5. The transcoding method of claim 1, wherein the step of converting the code into the target language according to the semantic information and the grammar rule of the target language, to obtain the preliminary converted code comprises:

Selecting a conversion template according to the grammar rule of the target language and the semantic information;

And filling the semantic information into the conversion template, and generating a source code of a target language to obtain a preliminary conversion code.

6. The transcoding method of claim 1, wherein said step of further optimizing said preliminary translation code to generate a final translation code comprises:

transferring the preliminary conversion codes to a GPT-4 model;

analyzing the preliminary conversion codes by a GPT-4 model to generate optimization suggestions;

And applying the optimization suggestion to the preliminary translation code to generate a final translation code.

7. The transcoding method of any one of claims 1 to 6, further comprising, after said step of further optimizing said preliminary translation code to generate a final translation code:

and executing the translation code under the target language environment to obtain an execution result of the translation code.

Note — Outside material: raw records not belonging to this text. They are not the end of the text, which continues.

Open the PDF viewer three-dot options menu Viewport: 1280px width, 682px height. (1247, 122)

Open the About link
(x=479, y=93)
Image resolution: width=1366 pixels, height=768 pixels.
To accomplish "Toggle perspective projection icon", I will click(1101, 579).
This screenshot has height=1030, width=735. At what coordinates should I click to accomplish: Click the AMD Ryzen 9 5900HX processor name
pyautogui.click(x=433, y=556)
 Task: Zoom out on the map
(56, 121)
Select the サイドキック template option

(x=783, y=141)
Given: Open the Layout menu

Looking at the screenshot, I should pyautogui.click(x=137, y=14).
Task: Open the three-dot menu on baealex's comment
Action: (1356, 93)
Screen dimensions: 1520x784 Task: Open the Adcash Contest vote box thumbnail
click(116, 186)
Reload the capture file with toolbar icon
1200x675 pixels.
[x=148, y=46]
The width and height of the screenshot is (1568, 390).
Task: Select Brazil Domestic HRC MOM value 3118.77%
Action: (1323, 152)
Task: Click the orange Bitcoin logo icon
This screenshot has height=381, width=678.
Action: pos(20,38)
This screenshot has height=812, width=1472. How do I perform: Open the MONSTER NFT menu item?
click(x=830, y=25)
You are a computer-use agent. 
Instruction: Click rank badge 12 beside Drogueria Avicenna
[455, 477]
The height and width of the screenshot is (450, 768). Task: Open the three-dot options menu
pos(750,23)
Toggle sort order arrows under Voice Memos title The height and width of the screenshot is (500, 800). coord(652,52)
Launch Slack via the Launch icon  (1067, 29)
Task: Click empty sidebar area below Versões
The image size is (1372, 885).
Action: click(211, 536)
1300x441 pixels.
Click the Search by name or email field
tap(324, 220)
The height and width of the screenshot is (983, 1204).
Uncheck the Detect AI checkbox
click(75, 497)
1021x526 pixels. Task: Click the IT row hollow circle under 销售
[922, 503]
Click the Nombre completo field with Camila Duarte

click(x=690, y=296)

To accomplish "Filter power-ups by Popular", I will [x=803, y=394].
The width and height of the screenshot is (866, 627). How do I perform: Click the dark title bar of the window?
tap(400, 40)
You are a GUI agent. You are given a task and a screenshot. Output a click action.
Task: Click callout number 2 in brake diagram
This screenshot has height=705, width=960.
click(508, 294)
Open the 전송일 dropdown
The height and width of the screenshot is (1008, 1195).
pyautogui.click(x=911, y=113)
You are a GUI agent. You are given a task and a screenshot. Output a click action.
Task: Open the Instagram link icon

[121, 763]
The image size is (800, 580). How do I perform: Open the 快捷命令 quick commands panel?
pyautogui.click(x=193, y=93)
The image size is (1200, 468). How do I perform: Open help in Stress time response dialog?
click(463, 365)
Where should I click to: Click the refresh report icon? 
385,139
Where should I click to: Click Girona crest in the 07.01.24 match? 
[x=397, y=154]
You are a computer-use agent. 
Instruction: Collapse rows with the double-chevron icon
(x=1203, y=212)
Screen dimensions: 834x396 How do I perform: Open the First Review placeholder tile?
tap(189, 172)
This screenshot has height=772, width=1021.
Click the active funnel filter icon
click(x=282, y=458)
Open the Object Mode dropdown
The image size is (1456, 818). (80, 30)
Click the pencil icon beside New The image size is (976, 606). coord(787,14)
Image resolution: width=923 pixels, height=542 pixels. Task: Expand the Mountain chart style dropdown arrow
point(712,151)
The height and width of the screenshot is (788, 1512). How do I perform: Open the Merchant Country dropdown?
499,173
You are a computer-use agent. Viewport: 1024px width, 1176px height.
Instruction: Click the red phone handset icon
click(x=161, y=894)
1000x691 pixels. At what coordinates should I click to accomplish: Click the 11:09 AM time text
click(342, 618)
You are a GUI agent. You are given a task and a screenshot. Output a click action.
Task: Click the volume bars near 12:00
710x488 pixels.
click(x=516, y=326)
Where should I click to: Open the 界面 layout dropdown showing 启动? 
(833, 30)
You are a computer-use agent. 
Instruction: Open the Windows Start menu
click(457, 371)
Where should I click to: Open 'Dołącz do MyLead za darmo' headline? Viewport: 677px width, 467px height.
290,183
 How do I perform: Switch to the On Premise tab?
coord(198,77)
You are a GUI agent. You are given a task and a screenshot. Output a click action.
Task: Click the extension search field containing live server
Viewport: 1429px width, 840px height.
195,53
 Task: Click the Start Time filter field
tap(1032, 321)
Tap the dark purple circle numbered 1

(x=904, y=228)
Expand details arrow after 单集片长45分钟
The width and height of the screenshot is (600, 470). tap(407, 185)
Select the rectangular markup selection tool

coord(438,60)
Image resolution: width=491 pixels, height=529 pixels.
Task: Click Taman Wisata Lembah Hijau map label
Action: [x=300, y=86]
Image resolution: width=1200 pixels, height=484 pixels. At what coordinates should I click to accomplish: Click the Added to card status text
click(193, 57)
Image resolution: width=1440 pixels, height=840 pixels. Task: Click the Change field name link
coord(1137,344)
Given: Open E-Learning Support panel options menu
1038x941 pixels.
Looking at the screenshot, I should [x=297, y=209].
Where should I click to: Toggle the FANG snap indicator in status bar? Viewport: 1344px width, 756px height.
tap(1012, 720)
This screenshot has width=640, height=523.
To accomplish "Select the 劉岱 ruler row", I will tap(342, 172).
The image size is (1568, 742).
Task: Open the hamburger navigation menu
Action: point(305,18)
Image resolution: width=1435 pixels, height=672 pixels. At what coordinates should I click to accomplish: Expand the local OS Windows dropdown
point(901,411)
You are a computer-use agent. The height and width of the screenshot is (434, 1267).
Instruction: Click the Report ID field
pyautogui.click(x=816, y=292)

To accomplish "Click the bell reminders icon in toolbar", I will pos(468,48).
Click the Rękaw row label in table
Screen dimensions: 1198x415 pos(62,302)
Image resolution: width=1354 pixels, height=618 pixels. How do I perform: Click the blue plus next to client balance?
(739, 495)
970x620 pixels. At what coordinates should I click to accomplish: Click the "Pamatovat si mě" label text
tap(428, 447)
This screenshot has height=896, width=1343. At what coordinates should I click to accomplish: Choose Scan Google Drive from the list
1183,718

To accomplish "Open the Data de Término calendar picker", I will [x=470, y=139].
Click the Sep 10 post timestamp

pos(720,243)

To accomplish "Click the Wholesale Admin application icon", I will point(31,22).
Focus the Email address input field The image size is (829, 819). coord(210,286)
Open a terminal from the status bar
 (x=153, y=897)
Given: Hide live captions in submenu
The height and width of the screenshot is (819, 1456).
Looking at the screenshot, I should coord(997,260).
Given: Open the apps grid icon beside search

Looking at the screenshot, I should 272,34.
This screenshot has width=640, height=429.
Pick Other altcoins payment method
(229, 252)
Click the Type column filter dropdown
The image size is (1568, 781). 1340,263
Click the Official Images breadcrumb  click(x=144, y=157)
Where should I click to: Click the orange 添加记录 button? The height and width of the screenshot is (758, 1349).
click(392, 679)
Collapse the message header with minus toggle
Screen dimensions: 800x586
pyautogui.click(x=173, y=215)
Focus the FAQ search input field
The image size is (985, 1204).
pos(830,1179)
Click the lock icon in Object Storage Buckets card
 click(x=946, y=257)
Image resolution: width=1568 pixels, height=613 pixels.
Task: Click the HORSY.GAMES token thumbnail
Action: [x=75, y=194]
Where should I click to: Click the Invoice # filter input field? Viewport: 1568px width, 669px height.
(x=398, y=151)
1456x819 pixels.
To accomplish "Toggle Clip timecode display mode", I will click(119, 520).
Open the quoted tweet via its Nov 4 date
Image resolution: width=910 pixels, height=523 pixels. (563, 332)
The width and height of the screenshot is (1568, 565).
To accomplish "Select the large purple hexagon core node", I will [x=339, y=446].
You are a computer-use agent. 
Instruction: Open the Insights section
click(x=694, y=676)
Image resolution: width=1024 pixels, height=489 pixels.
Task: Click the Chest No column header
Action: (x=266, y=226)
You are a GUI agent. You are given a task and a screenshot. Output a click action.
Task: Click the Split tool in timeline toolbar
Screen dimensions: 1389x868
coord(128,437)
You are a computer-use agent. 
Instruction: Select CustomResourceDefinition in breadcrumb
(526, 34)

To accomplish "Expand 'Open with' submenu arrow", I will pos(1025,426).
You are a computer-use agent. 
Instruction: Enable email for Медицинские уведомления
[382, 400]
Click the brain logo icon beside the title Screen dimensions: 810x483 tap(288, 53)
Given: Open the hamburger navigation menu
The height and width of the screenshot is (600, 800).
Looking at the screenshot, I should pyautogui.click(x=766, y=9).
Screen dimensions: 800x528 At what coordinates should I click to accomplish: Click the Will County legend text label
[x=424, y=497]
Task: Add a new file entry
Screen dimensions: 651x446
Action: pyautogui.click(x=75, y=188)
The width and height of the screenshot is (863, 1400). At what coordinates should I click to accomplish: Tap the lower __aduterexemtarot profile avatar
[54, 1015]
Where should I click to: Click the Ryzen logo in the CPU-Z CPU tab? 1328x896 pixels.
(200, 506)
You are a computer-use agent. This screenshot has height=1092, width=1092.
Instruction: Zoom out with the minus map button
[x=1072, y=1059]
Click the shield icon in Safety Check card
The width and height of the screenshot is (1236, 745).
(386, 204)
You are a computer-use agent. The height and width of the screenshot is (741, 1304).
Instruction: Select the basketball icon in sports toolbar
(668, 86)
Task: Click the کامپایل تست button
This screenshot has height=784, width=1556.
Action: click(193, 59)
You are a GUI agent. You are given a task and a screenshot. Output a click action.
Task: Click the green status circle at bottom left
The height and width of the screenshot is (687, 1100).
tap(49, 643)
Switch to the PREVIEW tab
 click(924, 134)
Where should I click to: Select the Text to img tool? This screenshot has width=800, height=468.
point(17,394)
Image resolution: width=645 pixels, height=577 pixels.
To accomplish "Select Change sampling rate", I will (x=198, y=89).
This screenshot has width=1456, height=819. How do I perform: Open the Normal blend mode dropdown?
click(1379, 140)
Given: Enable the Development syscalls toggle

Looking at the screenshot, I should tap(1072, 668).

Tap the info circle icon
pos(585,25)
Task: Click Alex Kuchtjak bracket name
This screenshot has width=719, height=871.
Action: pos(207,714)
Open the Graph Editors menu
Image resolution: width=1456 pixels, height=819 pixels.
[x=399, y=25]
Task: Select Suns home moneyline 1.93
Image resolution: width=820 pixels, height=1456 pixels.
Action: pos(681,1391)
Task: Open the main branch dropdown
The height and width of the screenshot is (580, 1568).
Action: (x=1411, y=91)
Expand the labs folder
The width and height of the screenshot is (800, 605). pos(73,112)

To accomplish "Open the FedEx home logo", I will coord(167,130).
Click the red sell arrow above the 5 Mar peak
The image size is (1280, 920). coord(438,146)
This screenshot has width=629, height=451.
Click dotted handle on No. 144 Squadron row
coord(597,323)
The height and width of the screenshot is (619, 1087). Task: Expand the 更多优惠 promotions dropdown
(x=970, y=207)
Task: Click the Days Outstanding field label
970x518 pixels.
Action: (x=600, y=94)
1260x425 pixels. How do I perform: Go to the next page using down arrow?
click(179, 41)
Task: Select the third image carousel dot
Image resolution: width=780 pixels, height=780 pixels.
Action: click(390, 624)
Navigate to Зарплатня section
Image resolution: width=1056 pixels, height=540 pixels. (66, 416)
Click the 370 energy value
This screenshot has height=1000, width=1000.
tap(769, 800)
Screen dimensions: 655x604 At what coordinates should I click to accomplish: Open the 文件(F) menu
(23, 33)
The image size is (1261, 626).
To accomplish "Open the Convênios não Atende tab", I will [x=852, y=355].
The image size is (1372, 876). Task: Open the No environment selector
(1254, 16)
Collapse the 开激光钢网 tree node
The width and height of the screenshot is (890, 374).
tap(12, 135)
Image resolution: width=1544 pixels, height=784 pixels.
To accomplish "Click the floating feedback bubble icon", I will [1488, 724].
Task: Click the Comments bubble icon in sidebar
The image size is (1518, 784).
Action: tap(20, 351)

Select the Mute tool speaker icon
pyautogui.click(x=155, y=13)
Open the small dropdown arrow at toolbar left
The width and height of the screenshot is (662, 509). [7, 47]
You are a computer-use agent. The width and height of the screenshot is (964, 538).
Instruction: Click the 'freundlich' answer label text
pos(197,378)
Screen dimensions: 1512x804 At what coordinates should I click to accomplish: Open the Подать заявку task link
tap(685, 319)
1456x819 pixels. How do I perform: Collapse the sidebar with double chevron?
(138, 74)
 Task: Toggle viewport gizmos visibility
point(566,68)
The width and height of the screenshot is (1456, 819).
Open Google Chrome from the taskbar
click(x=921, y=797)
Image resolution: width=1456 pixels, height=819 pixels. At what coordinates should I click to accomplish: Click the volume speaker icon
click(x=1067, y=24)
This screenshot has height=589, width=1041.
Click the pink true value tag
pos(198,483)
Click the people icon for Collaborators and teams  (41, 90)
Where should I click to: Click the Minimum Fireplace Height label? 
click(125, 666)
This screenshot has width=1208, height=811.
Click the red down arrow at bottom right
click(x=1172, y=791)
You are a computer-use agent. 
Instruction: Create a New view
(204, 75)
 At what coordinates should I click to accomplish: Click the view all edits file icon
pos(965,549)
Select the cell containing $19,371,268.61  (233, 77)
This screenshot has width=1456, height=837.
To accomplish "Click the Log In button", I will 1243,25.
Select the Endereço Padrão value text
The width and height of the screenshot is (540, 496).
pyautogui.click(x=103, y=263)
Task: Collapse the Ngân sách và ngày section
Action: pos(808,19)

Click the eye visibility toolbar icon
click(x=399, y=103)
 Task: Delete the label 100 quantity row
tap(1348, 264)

8. A transcoding apparatus, comprising:

The acquisition module is used for acquiring the source code and the target language;

the analysis module is used for analyzing the source code and generating an abstract syntax tree;

The extraction module is used for analyzing the abstract syntax tree and extracting semantic information;

The conversion module is used for converting the codes into target languages according to the semantic information and the grammar conversion rules to obtain primary conversion codes;

and the optimizing module is used for further optimizing the preliminary conversion codes and generating final translation codes.

9. A computer device comprising a memory having stored therein computer readable instructions which when executed by a processor implement the steps of the transcoding method of any of claims 1to 7.

10. A computer readable storage medium having stored thereon computer readable instructions which when executed by a processor implement the steps of the transcoding method of any of claims 1 to 7.